Deux voies judiciaires sont envisageables en Suisse : la voie du droit civil ou la droit du droit
public. En droit civil, il s’agirait d’attraire la Confédération devant un tribunal civil en faisant
valoir sa responsabilité dans le réchauffement climatique et les atteintes portées directement
et indirectement sur la santé des personnes. Dans la conception du droit suisse où la notion
de dommage est définie de façon beaucoup plus stricte qu’en droit anglo-saxon, cette voie
semble à première vue ardue. Ainsi, c’est la piste du droit public qui est explorée en priorité,
celle du droit civil demeurant en réserve.

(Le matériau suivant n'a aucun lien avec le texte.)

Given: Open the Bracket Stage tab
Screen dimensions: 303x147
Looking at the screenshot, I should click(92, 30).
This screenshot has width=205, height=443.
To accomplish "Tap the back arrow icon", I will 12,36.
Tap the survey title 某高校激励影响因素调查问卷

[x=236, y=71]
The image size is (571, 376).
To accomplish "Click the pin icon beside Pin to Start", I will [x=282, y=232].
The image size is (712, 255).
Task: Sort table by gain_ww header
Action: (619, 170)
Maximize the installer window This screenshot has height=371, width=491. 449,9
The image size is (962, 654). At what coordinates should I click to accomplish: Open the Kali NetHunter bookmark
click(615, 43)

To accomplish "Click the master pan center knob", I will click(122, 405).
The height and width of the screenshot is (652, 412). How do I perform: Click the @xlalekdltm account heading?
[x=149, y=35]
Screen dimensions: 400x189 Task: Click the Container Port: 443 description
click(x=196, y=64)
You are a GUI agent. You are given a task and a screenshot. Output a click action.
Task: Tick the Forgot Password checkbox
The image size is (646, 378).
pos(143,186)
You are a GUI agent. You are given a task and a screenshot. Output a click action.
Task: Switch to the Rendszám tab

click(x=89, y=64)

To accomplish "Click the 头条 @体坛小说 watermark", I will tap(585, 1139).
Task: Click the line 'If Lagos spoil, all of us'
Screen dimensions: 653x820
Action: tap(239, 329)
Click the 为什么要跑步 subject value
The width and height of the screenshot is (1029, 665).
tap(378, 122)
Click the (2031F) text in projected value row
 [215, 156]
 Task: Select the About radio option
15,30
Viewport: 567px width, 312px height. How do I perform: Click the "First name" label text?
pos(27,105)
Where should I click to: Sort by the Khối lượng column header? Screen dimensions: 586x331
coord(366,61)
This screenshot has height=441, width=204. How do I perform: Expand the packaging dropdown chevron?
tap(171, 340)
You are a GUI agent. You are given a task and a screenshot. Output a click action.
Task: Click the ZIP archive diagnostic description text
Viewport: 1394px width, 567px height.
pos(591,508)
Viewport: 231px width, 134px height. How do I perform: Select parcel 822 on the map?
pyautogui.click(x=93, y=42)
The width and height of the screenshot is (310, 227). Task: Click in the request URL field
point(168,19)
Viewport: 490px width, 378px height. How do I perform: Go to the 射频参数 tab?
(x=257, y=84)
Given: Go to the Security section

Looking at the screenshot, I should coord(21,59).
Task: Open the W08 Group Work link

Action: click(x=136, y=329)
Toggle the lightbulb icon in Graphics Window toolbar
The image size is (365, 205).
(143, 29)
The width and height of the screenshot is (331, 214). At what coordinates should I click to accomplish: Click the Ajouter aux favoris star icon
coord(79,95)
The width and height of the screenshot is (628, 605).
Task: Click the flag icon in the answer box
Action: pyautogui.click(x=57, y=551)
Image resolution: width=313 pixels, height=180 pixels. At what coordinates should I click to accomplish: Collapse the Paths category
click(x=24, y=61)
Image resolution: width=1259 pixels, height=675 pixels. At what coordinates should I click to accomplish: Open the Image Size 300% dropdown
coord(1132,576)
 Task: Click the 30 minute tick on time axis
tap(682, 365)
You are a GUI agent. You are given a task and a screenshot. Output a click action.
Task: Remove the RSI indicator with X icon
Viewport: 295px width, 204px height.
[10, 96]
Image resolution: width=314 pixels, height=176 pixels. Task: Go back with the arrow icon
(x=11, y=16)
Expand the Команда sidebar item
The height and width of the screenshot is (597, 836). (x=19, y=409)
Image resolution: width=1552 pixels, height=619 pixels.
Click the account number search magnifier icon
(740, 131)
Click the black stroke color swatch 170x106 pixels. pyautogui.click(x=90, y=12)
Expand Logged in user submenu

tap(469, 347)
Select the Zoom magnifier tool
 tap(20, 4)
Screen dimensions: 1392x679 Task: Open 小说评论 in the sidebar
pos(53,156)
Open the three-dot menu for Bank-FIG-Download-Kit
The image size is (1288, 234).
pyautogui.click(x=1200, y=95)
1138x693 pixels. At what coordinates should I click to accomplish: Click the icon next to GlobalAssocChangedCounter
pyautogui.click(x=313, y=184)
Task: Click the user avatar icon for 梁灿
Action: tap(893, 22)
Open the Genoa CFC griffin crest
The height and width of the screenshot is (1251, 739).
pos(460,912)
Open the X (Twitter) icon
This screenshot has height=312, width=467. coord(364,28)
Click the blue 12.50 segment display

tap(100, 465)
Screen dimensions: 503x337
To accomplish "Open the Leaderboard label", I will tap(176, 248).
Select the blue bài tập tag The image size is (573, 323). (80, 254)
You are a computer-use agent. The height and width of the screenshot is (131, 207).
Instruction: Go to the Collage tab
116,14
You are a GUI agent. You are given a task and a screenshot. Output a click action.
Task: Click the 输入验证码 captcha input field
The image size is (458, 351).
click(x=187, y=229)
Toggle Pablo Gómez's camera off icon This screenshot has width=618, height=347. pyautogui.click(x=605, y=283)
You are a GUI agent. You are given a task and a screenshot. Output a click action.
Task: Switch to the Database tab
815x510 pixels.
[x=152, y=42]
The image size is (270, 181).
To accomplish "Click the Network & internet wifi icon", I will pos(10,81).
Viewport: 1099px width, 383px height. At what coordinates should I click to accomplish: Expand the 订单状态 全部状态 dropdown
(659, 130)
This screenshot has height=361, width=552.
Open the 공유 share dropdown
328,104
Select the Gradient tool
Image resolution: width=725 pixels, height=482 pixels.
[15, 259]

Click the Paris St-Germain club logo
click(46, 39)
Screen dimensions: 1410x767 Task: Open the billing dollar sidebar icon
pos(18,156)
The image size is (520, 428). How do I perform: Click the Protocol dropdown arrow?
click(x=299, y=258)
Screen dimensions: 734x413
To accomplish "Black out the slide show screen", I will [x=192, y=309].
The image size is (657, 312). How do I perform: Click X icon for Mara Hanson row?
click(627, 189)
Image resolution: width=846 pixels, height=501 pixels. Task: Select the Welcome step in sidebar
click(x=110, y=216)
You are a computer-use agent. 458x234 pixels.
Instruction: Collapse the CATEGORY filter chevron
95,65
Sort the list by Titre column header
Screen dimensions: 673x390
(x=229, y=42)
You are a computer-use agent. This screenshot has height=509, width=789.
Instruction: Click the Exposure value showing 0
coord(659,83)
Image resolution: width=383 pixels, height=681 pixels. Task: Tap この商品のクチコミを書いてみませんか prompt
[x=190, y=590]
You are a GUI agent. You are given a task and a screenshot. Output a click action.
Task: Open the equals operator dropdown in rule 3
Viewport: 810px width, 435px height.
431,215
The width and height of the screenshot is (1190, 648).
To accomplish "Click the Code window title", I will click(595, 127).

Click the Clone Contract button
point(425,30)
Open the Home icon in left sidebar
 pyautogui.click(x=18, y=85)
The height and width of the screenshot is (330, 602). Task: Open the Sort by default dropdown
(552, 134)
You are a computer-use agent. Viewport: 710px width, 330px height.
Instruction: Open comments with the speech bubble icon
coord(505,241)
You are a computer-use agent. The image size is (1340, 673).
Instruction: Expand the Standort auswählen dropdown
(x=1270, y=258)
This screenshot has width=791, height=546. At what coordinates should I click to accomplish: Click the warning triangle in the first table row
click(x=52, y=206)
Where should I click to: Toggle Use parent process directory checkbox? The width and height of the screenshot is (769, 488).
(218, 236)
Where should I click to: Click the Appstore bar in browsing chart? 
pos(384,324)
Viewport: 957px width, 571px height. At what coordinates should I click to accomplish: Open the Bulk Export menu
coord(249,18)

Le but d’une action judiciaire en droit public est le suivant : démontrer que l’arsenal législatif
suisse en matière de protection du climat et sa mise en œuvre ne sont pas suffisants pour
atteindre les objectifs scientifiquement admis comme minimaux pour endiguer le
réchauffement planétaire. Il est aujourd'hui démontré et reconnu par tous les Etats parties à
la Convention-cadre sur les changements climatique (CCNUCC) que le niveau actuel de
réduction d'émission des Etats développés pour 2020 est insuffisant pour atteindre l'objectif
de la CCNUCC (art. 2: "stabiliser (...) les concentrations de gaz à effet de serre dans
l'atmosphère à un niveau qui empêche toute perturbation anthropique dangereuse du
système climatique").
En droit public, pour avoir accès à un juge, il faut dans un premier temps obtenir une
décision de l’administration. La tradition suisse est plutôt restrictive quant à au droit des
citoyens à obtenir des décisions en matière environnementale lorsqu’ils ne sont pas touchés
directement. Le défi consistera à démontrer que la question climatique est si particulière
qu’elle mérite un traitement particulier et que chaque citoyen est forcément touché par les
dérèglements climatiques.
Concrètement, la démarche consistera à requérir de l’OFEV qu’il constate que les politiques
publiques menées actuellement ne sont pas suffisantes pour atteindre les objectifs minimaux
de protection du climat. En cas de rejet de la requête par l’OFEV, la justice sera saisie
(Tribunal administratif fédéral, puis Tribunal fédéral le cas échéant, puis Cour européenne
des droits de l’homme).
Les griefs juridiques sont les suivants : quels que soient les efforts fournis à ce jour par
l’OFEV, ils sont insuffisants pour contribuer de façon conforme au droit aux efforts globaux
de réduction des gaz à effet de serre. Les risques du réchauffement climatique sont
maintenant avérés et ses conséquences documentées. La politique publique conduite par
l’OFEV est ainsi contraire aux principes constitutionnels de durabilité, de prévention et de
précaution.
Le droit à un environnement sain est aussi au cœur de la démarche envisagée. Ce droit
fondamental, dont la violation peut être invoquée jusqu’à Strasbourg, est déduit des art. 2 et
8 CEDH. Dans certaines circonstances, un Etat peut être contraint à mieux agir pour
protéger sa population des conséquences néfastes d’un danger environnemental (obligation
positive).
Le succès judiciaire d’une telle démarche n’est évidemment pas garanti. A l’incertitude de
toute procédure judiciaire s’ajoutent les difficultés de procédure mentionnées. Une telle
action en vaut toutefois largement la chandelle : cela permettra en tous les cas de
contraindre un Tribunal à se pencher sur la question climatique. Si l’écueil de la recevabilité
est passé, le Tribunal devra élaborer une argumentation portant sur le réchauffement
climatique qui aura de toute façon un certain retentissement. Même un échec pourrait avoir
pour mérite de mettre en lumière les insuffisances du droit suisse de protection de
l’environnement, notamment sous l’angle procédural.